Everyday-Mindfulness-2

Whether you're working from home or back in the office, here are some activities that you can do to develop your mindfulness practice.

1. Do one thing well. Multi-tasking might sound high-powered but studies show that it's ineffective. Switching gears repeatedly from one task to another trip up the brain and inhibits focus on any one of them. Focussing on one task at a time generally improves your productivity and accuracy.

2. Make time during the workday to be "present". Chances are, you already do this and don't even realise it. Remember all those times you have been concentrating hard on a work-related task and not heard your mobile ring? That was you being mindful and present in your moment - with purpose and without judgment.

3. Choose to start your day purposefully rather than letting the day start you. Once you have sat down at your desk, spend a few minutes noticing your breath and concentrating on its flow - with your eyes closed.

4. Be present when interacting with a colleague in a meeting. This may mean allowing yourself to focus fully on the message of your colleague and not getting distracted by other sounds in the room or at home.
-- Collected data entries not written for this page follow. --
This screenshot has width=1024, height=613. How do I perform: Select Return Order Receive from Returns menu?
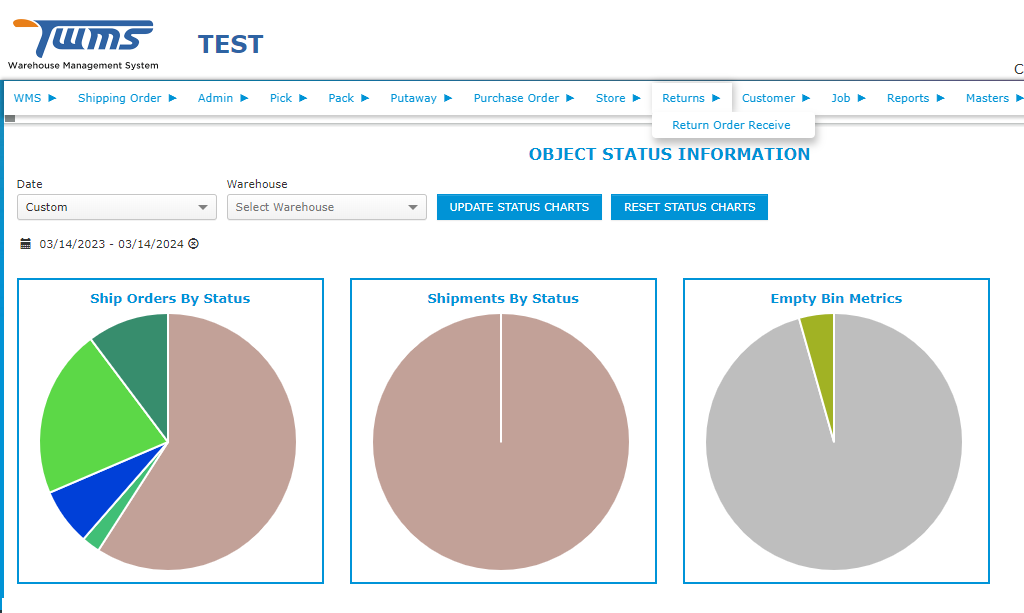click(733, 125)
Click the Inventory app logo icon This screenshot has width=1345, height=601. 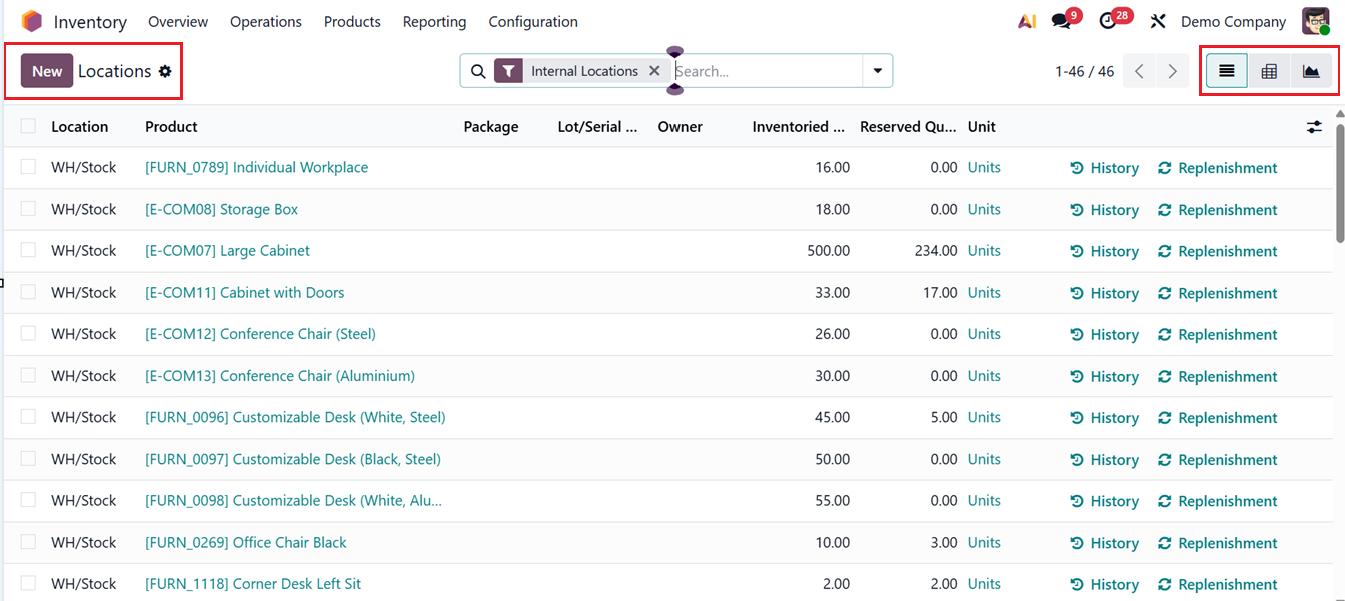32,21
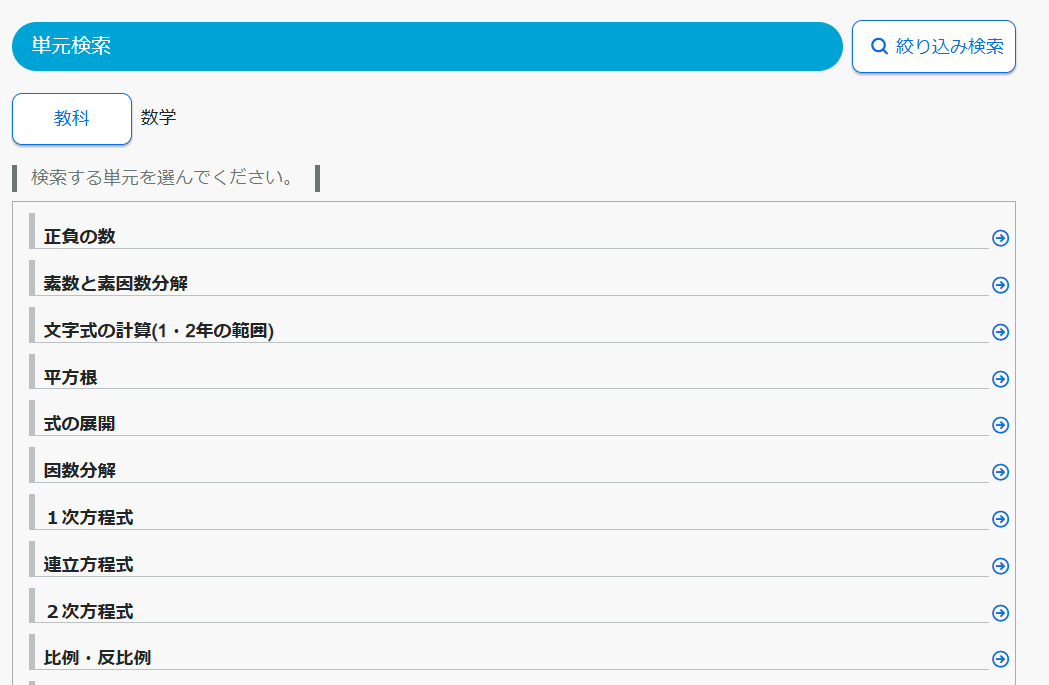
Task: Click the circled arrow for 平方根
Action: click(1000, 379)
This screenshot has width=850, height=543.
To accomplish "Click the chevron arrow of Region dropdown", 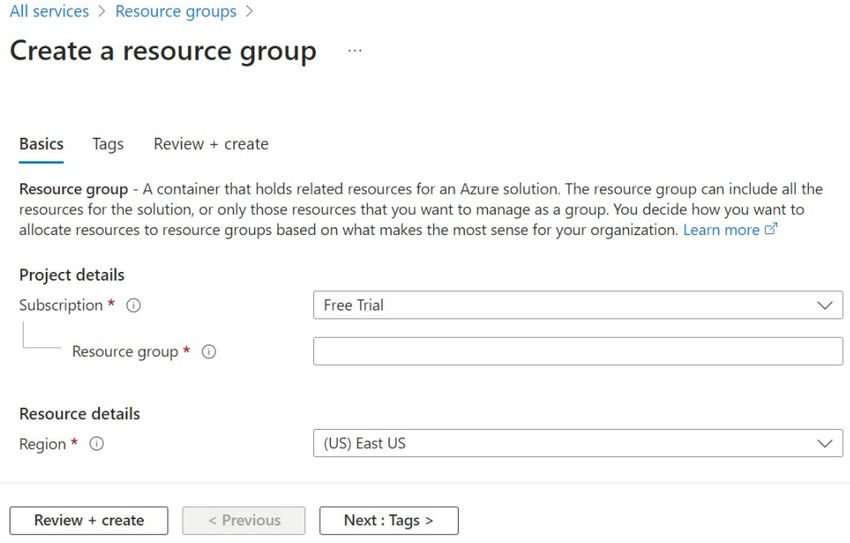I will click(x=824, y=443).
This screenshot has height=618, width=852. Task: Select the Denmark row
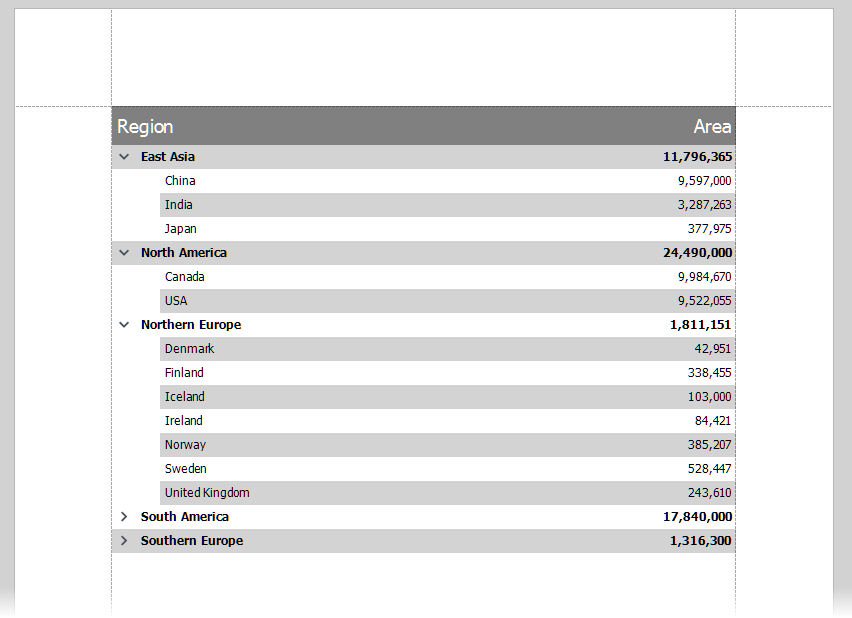point(447,349)

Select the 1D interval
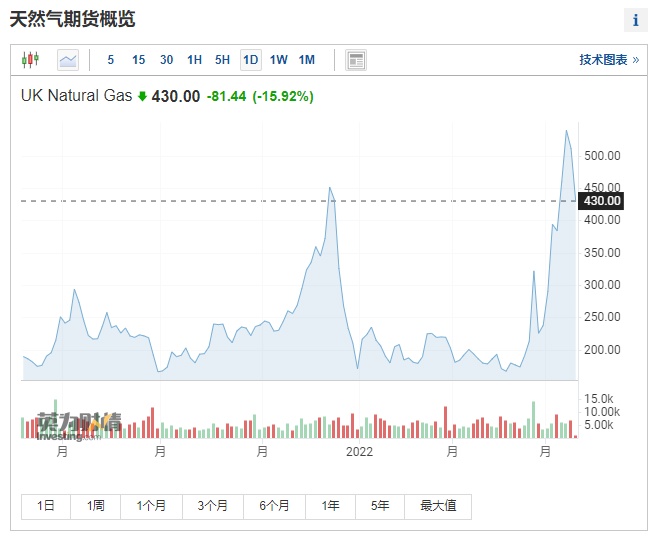(250, 60)
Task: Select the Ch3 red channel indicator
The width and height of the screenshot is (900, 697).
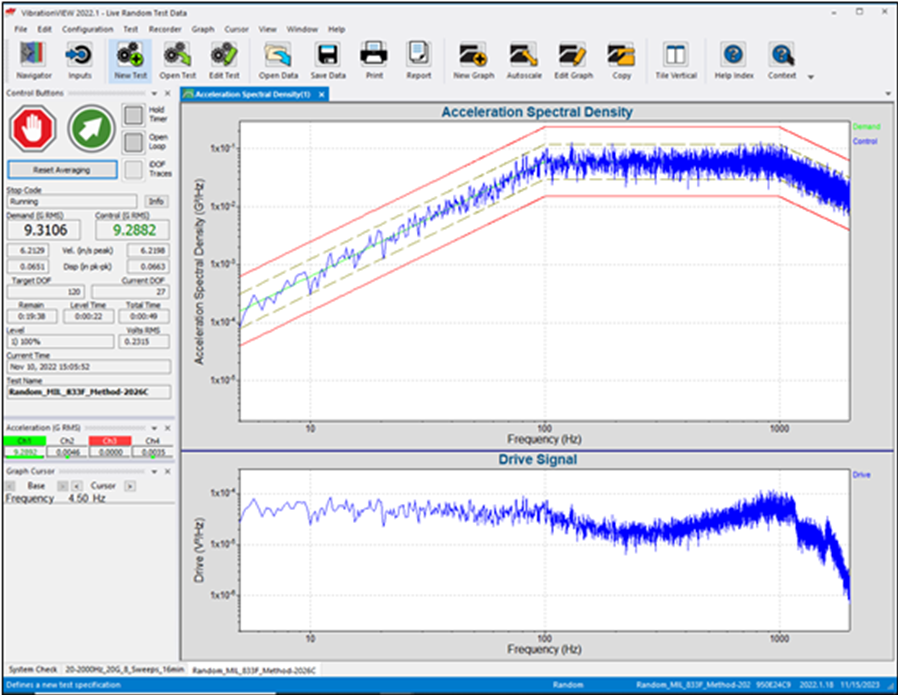Action: (x=110, y=440)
5. Walk between meetings /clients. Don't do emails or texts. Whether you're at home or your workplace, feel your feet on the floor and the air on your skin. Try to get outside if possible.

6. Start and end the workday by "returning to the breath". Spend 10 minutes focusing on breathing is a great way to centre yourself for the day ahead or to draw the day to a close.

7. Place a few small sticky notes on your computer, phone, or desk. Every time you see the notes, use them as a reminder to pause and bring your awareness back into the present moment.